A histogram of all our predictor data:
```{r histogram-all-pixels}
#| echo: false
rafalib::mypar()
hist(as.vector(x), breaks = 30, main = "Pixel intensities")
```
```{r}
#| eval: false
hist(as.vector(x), breaks = 30, main = "Pixel intensities")
```
shows a clear dichotomy which is explained as parts of the image with ink and parts without. If we think that values below, say, 50 are smudges, we can quickly make them zero using:
```{r, eval=FALSE}
new_x <- x
new_x[new_x < 50] <- 0
```
### Task 5: Binarizing the data {.unnumbered}
The histogram above seems to suggest that this data is mostly binary. A pixel either has ink or does not. Applying what we have learned, we can binarize the data using just matrix operations:
```{r}
bin_x <- x
bin_x[bin_x < 255/2] <- 0
bin_x[bin_x > 255/2] <- 1
```
We can also convert to a matrix of logicals and then coerce to numbers like this:
```{r}
bin_X <- (x > 255/2)*1
```
## Vectorization for matrices
In R, if we subtract a vector from a matrix, the first element of the vector is subtracted from the first row, the second element from the second row, and so on. Using mathematical notation, we would write it as follows:
$$
\begin{bmatrix}
X_{1,1}&\dots & X_{1,p} \\
X_{2,1}&\dots & X_{2,p} \\
& \vdots & \\
X_{n,1}&\dots & X_{n,p}
\end{bmatrix}
-
\begin{bmatrix}
a_1\\\
a_2\\\
\vdots\\\
a_n
\end{bmatrix}
=
\begin{bmatrix}
X_{1,1}-a_1&\dots & X_{1,p} -a_1\\
X_{2,1}-a_2&\dots & X_{2,p} -a_2\\
& \vdots & \\
X_{n,1}-a_n&\dots & X_{n,p} -a_n
\end{bmatrix}
$$
The same holds true for other arithmetic operations.
The function `sweep` facilitates this type of operation. It works similarly to `apply`. It takes each entry of a vector and applies an arithmetic operation to the corresponding row. Subtraction is the default arithmetic operation. So, for example, to center each row around the average, we can use:
```{r}
#| eval: false
sweep(x, 1, rowMeans(x))
```
### Task 6: Standardize the digits {.unnumbered}
The way R vectorizes arithmetic operations implies that we can scale each row of a matrix as follows:
```{r, eval=FALSE}
(x - rowMeans(x))/rowSds(x)
```
Yet this approach does not work for columns. For columns, we can `sweep`:
```{r, eval=FALSE}
x_mean_0 <- sweep(x, 2, colMeans(x))
```
To divide by the standard deviation, we change the default arithmetic operation to division as follows:
```{r, eval=FALSE}
x_standardized <- sweep(x_mean_0, 2, colSds(x), FUN = "/")
```
In R, if you add, subtract, multiple or divide two matrices, the operation is done elementwise. For example, if two matrices are stored in `x` and `y`, then:
```{r, eval=FALSE}
x*y
```
does not result in matrix multiplication. Instead, the entry in row $i$ and column $j$ of this product is the product of the entry in row $i$ and column $j$ of `x` and `y`, respectively.
## Exercises
1\. Create a 100 by 10 matrix of randomly generated normal numbers. Put the result in `x`.

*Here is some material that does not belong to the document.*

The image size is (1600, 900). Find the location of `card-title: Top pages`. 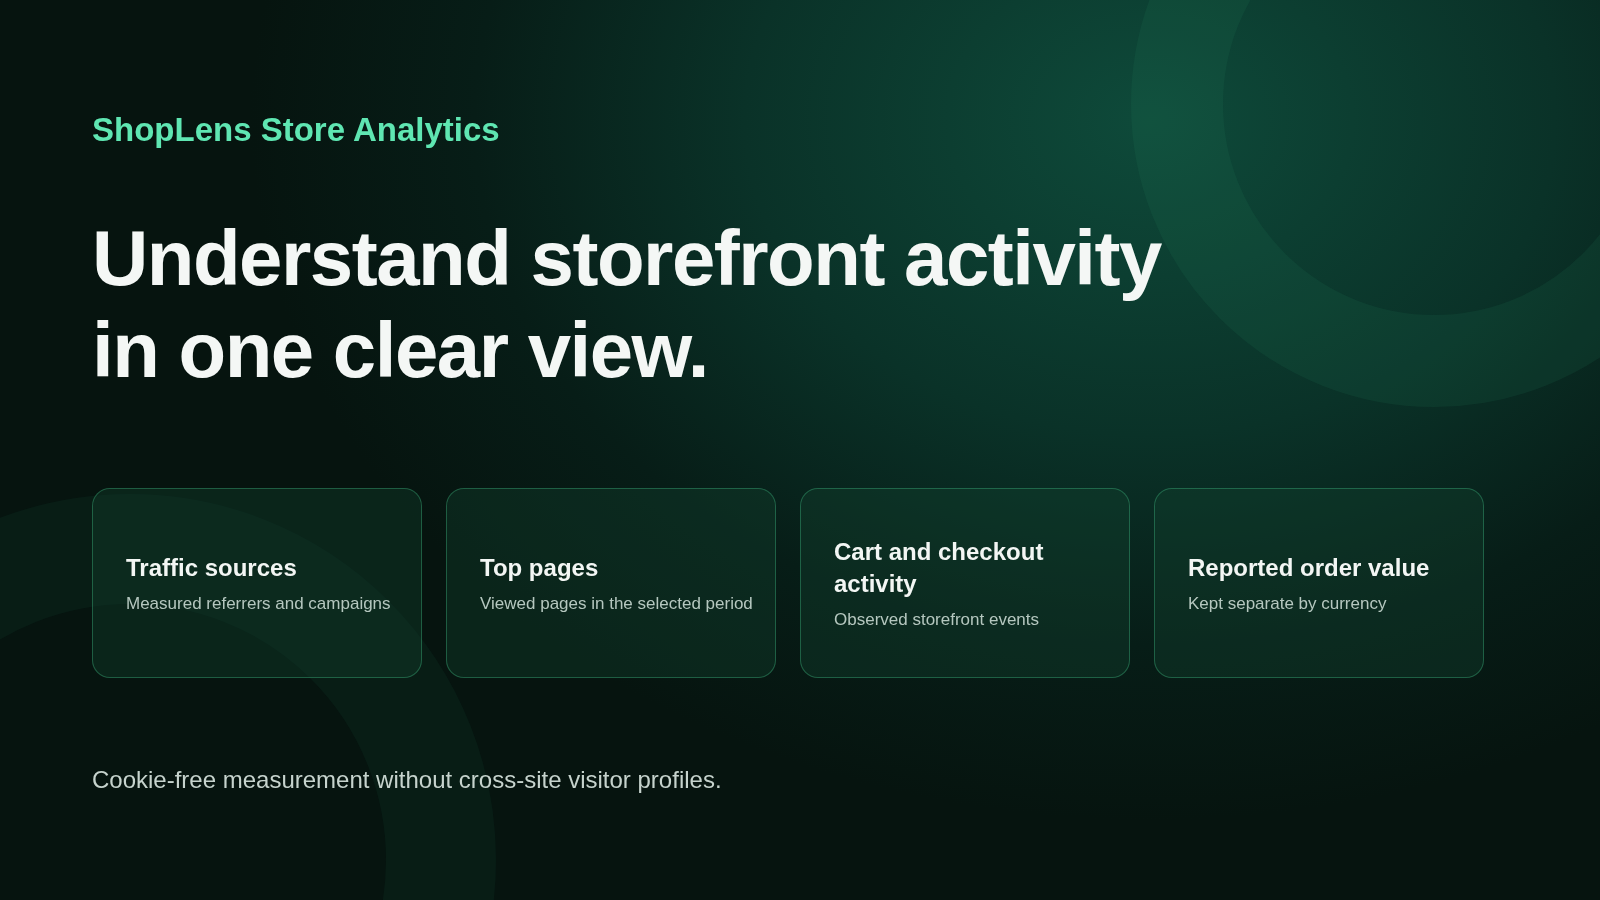

card-title: Top pages is located at coordinates (540, 568).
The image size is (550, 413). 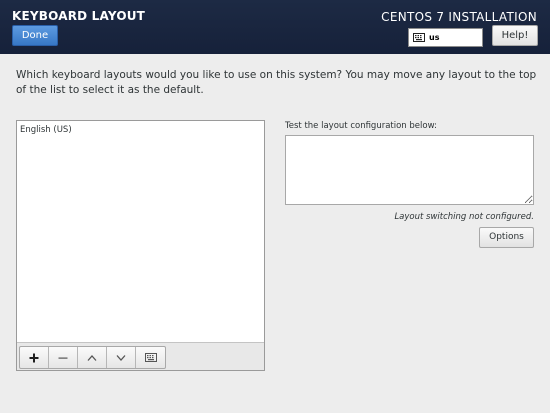 I want to click on layout-toolbar, so click(x=140, y=356).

2\. Apply the three R functions that give you the dimension of `x`, the number of rows of `x`, and the number of columns of `x`, respectively.
3\. Add the scalar 1 to row 1, the scalar 2 to row 2, and so on, to the matrix `x`.
4\. Add the scalar 1 to column 1, the scalar 2 to column 2, and so on, to the matrix `x`. Hint: Use `sweep` with `FUN = "+"`.
5\. Compute the average of each row of `x`.
6\. Compute the average of each column of `x`.
7\. For each digit in the MNIST training data, compute the proportion of pixels that are in a *grey area*, defined as values between 50 and 205. Make a boxplot by digit class. Hint: Use logical operators and `rowMeans`.